Communication to Eifel Tower and first direct exchange with Rome by President Wilson
Coming back to the plan for Belmar, it appeared that it was to have control of the high power transmitters taken over from the Germans sometime before we declared war on them, namely, the station at Tuckerton, N.J., and the station at Sayville, L. I. We had also taken over the Marconi Station at New Brunswick. Our wire connections with Washington terminated within the Office of Naval Communications: Outgoing messages for Europe were sent to us over our leased wire system and then forwarded by radio to Europe. Received messages were sent by wire to Washington. First, all of our traffic was with France, working with the Eifel Tower, but soon was handled by the newly completed high power station at Lyons. A little later the new Rome station opened up. I transmitted the first radio message direct from this country to Rome and received the reply. These messages were an exchange between the Minister of Communications in Italy and President Wilson. The German transmitter stations at Tuckerton and Sayville had been operated with high frequency alternating current generators which, I believe, were of the Goldschmidt type. We never did get the one at Tuckerton to operate satisfactorily. By the time I arrived on the scene, we had replaced it with a 60 K.W. Poulsen arc. This operated into an umbrella-like antenna whose center support was an insulated steel tower 800 feet high. The ribs of the umbrella were supported by a circle of smaller towers. The station was located on what was practically marshland, a few miles back from the ocean. Warrant Officer (Radio Gunner) Hessler was in charge of the Tuckerton station. The very good ground connection was obtainable at Tuckerton but at Sayville, L. I., the dry sand under the antenna presented so high a resistance that the Germans had erected an extensive counterpoise, about twenty feet high, underneath the antenna; this was used in place of a ground connection.

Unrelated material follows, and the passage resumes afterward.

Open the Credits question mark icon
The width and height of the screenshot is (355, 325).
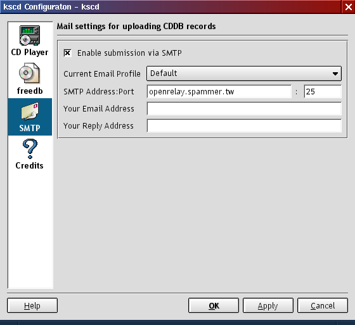(x=30, y=149)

We operated the alternator at Sayville for some time but had a great deal of trouble with it, largely on account of variations in transmission line voltage of the sixty cycle supply system of the station. This alternator operated at about 11,000 cycles or 11 K.C. It was a reflection type alternator, with a complicated system of very carefully tuned low-loss circuits, creating a strong third harmonic at 33 K.C. which was approximately the frequency used in the antenna. It was impossible to keep these reflection circuits properly tuned if the speed of the drive motors varied even a small amount, due to the supply voltage variations. We therefore finally installed a 350 K.W. Poulsen arc.
Mr. Haraden Pratt, who is now one of the leading men in the International Telegraph and Telephone Company, was, at that time, Expert Radio Aide for the Navy and our specialist on Poulsen Arcs. He certainly was one of the most competent civilian engineers that the Navy ever had in the Service. I have always had the greatest respect for him, both as an individual and as an engineer. I well remember visiting the Sayville Station after receiving notice that they were about to turn the power on the Poulsen arc; this was probably some time in the late fall of 1917.

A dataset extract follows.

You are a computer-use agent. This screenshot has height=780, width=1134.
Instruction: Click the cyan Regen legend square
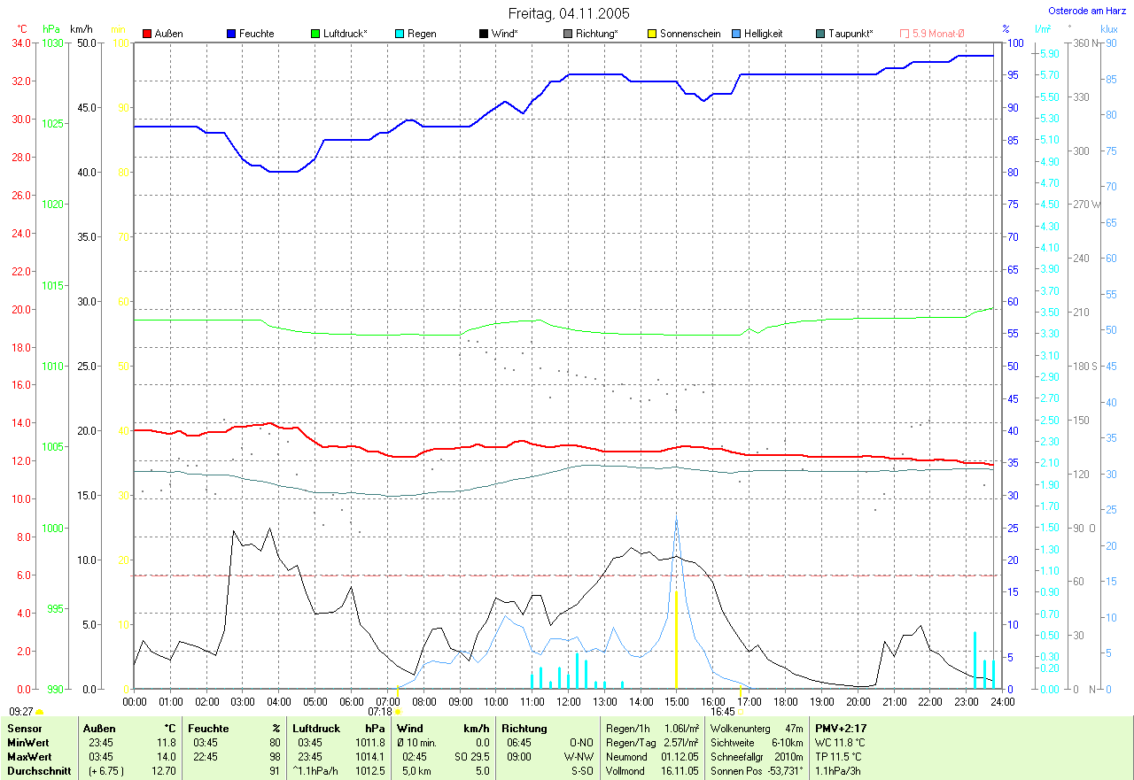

The usual method of installing the Poulsen arc was to connect the water-cooled terminal to the copper strip leading to the ground, since the circulating water more or less grounded this terminal in any case. The other terminal was then connected, through suitable tuning coils of very large cross-section, to the antenna. The adjustment of these tuning coils deter-mined the wavelength, or frequency, of the emitted wave. We found it impossible to get more than about 20 amperes into the antenna, in spite of the fact that we had connected the counterpoise to the ground terminal. Since we knew we should have more than 300 amperes, considering the power available, it was evident that something was radically wrong.
Fortunately, before I went up to Sayville I had taken the trouble to study the use of the counterpoise in connection with antennae. I told the engineers that it would be necessary to tune the counterpoise as well as the antenna. This required a tuning coil that would carry a very large current, but the need has only a very small inductance. We had no such coil but found a copper strip about 3/4″ in thickness and 3″ wide. We hurriedly built this strip into a spiral by simply nailing it to a couple of planks in the form of a cross, in order to hold it in shape. We didn’t need any better insulation since the voltage of the counterpoise would be Very low, although it might rise to well over 100,000 volts on the antenna.
After soldering the heavy leads from the counterpoise to one end of this strip, we fixed up a heavy flexible lead to the arc terminal, with a large copper clip which could be slipped along our spiral, thus permitting a crude, but a very effective, form of tuning.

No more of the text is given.